L’Eglise d’Algérie a une histoire particulière, elle ne se définit pas comme fermée sur elle-même, elle ne se conçoit que dans cette ouverture au monde algérien. Nous sommes un des lieux de ce témoignage chrétien, de la présence de l’Eglise en Algérie.
Nous choisissons de vivre concrètement la relation entre chrétiens et musulmans : en travaillant ensemble, en partageant des moments difficiles, comme cela a été le cas pendant la décennie noire, ou en organisant des moments de fête.
Le CDES n’est pas uniquement géré par des chrétiens. L’équipe de travail compte une quinzaine de bénévoles musulmans. Et nous sommes trois chrétiens : une femme russe orthodoxe, une petite sœur de Jésus (spiritualité de Charles de Foucauld) et moi-même qui suis prêtre.
Comment avez-vous ressenti les conséquences de l’attentat récent contre Charlie Hebdo ?
Bernard Janicot : Dans la semaine qui a suivi, les condamnations dans le milieu universitaire et bien au-delà étaient pratiquement unanimes. Mais ensuite le mot d’ordre « Je suis Charlie » a été très mal perçu.
Les gens ici ne comprennent pas pourquoi les Français se solidarisent avec un journal si négatif sur l’Islam. Ils ne perçoivent pas le fait que le journal fait la même chose avec les catholiques. Ils se sentent humiliés dans ce qu’ils ont de plus cher, la religion. Dans la caricature, c’est leur propre image qui est abîmée.
La Une avec le message « tout est pardonné » montrant un homme s’apparentant au prophète avec un écriteau « je suis Charlie » a accentué l’incompréhension. La laideur du personnage identifié comme le prophète a choqué. Les Français comprennent que l’assassiné pardonne, qu’il faut aller de l’avant. Mais ici, les musulmans considèrent que ce n’est pas aux autres de dire qui pardonne, car eux mêmes se sentent agressés.
Les mouvements intégristes se sont emparés de cette Une pour à nouveau défiler dans la rue, en ressortant des slogans des années 90. Les intellectuels ont eu peur que la situation ne se retourne contre eux. Ces événements ont réveillé de très mauvais souvenirs, en particulier dans les milieux intellectuels et de la presse, qui ont payé un lourd tribut pendant la période de la « décennie noire ».
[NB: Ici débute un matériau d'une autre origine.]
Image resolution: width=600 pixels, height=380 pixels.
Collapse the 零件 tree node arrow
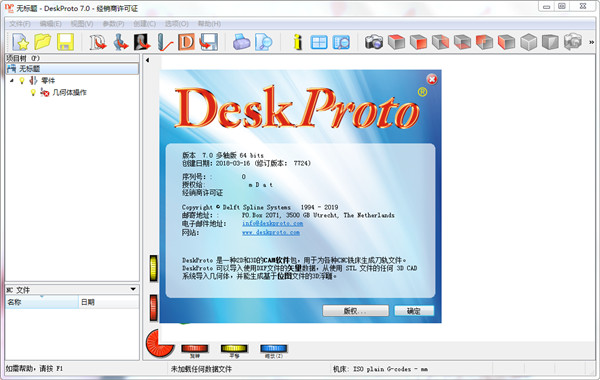point(12,80)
Des théories du complot sont réapparues, attisées par la présence de Netanyahu dans le cortège, et l’impression d’un deux poids deux mesures. Le sentiment d’une injustice aussi : toute cette solidarité pour les victimes françaises, et rien, ou si peu, pour les victimes de Gaza cet été.
Dans un contexte où les interventions françaises au Mali et au Niger sont mal perçues, cette affaire est venue réveiller un sentiment d’humiliation. Beaucoup de musulmans se sont sentis blessés dans leur dignité. C’est une dimension que les Français ont du mal à comprendre.
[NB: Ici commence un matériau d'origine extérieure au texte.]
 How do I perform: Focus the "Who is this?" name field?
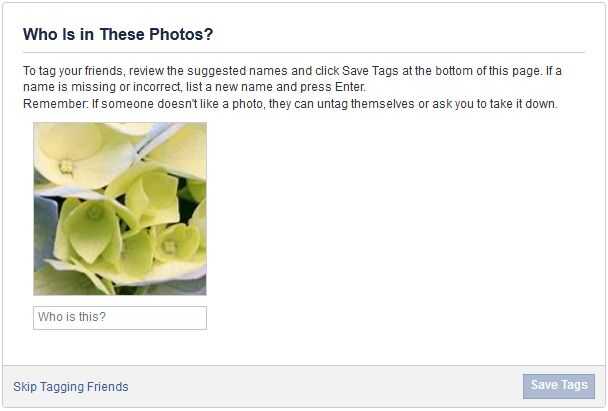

Il nous a fallut faire attention, peser nos mots, mais cela n’a pas cassé nos relations. Notre insertion fait que nous sommes passés au travers. Nous n’avons pas été inquiétés. La parole du pape lors de son voyage aux Philippines expliquant que la liberté d’expression a ses limites nous a beaucoup aidés.
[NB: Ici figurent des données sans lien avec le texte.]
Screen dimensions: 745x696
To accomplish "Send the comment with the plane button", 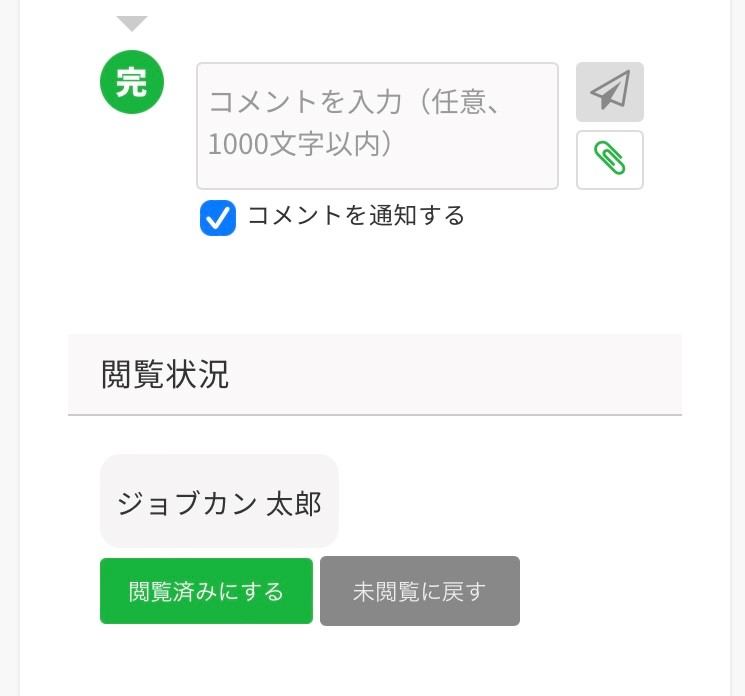I will 610,92.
Je l’ai affichée dans le CDES. C’était comme un contre feu.
Pour moi, la rencontre entre chrétiens et musulmans, c’est dans la vie quotidienne qu’elle se joue. C’est dans un vécu, un quotidien partagé ensemble, que quelque chose se crée, que la relation à l’autre se tisse. Aujourd’hui la relation islamo chrétienne passe d’abord par une relation de personne à personne.